LA: Powered by Dirty Coal
LADWP stands for Los Angeles Department of Water and Power, and it is the largest city-owned utility in the United States with 1.45 million electricity customers.
Currently, the city of Los Angeles owns shares in two coal plants: Navajo and Intermountain Power Project. In 2006, Navajo Generating Station and Intermountain Power Project released a combined total of 36,107,111 tons of CO2 into the atmosphere.
The Navajo generating station alone uses 8 million tons of coal a year which translates into 25,000 tons of coal per day when all units are fully running. Additionally, each year the plant uses nearly 8 billion gallons of water from Lake Powell for cooling – a shocking number in water starved Los Angeles. Our dependence on coal is responsible for significant pollution and human health impacts at every phase of its life cycle.
The department has already been taking strides towards a cleaner energy usage during Villaraigosa’s first term. While renewable energy made up only three percent of LA’s power supply in 2005, as of July last year the figure was 8.5% and the city is on track to have 20% by 2010.
“We applaud Mayor Villaraigosa’s bold decision to move Los Angeles beyond coal,” said Bruce Nilles, director of the Sierra Club’s efforts to end coal-fired power plants. “The decision to replace coal with cleaner energy alternatives is key to boosting job creation and economic growth.”
“Solar LA serves as more than a blueprint to a greener LADWP,” Mayor Villaraigosa said. “By sparking a broad movement to solar energy across a city of 4 million residents, we are priming the pump for Los Angeles to become a world leader in the solar industry and delivering on the vision of re-making Los Angeles into the cleanest, greenest big city in America.”
If this plan is completed by 2020 then LA will generate a tenth of Los Angeles’ power through solar energy by 2020. LADWP will put in 400 MW of roof-top solar systems on city-owned properties by 2014. It will also obtain 500 MW of utility-scale solar power from projects developed under agreement by third-party solar developers.
“L.A. has everything it takes to make this [solar plan] work,” said Villaraigosa, standing alongside environmentalists, union leaders and City Council members. “We have the sun in abundance. We have the space. We have the largest municipal utility in the country.”
Navajo Generating Station is a 2250 megawatt coal-fired power plant located on the Navajo Indian Reservation near Page, Arizona.
The plant consists of three 750 MW units that provide power to Arizona, Nevada, and California. The Los Angeles Department of Water and Power owns 21% of the power generated by the plant. The station has three 236 meter high chimneys, which are the tallest structures in Arizona. It was assembled during the 1970s and began producing commercial power in 1975. The construction costs were $650 million, with an additional $420 million for new environmental scrubbers.
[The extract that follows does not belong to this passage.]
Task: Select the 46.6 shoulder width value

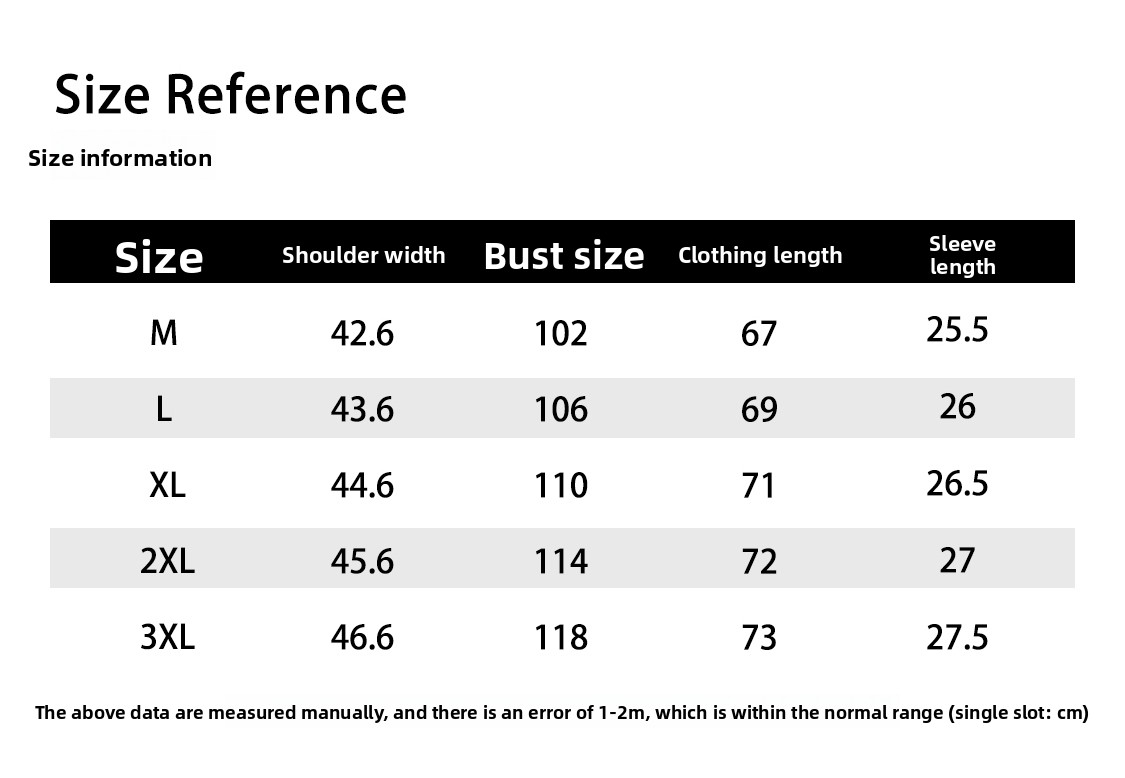Action: tap(362, 637)
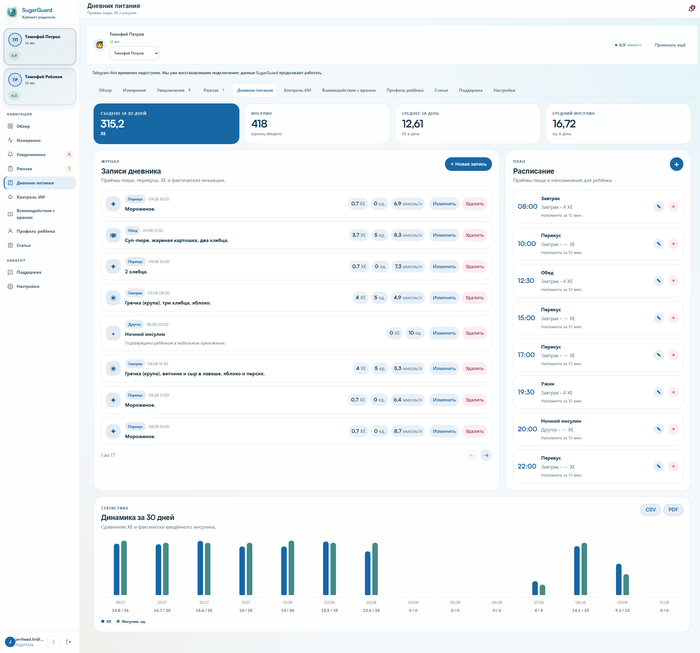Screen dimensions: 700x653
Task: Export statistics as PDF
Action: coord(673,509)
According to Clearing California’s Coal Shadow from the American West, Navajo Generating Station releases more than 19 million tons of carbon dioxide per year. In 2004, it was the nation’s fifth largest power plant emitter of carbon dioxide and eleventh largest emitter of nitrogen oxides.
The power plant is served by coal mined at the Kayenta Mine near Kayenta, Arizona and hauled by the Black Mesa and Lake Powell railroad. The Kayenta mine ships about 8 million tons of coal each year to the power plant, which uses up to 25,000 tons of coal per day when all units are fully running. Each year the plant also uses nearly 8 billion gallons of water from Lake Powell for cooling.
The Navajo Generating Station is located about 25 kilometers from the Grand Canyon National Park. In 1987, a National Park Service study demonstrated that the plant impacts the air quality at the park and contributes to the wintertime haze at the Grand Canyon. In 1991, as a result of years of litigation by environmental organizations and citizen activists, the U.S. Environmental Protection Agency required a 90% reduction in sulfur dioxide emissions from the plant.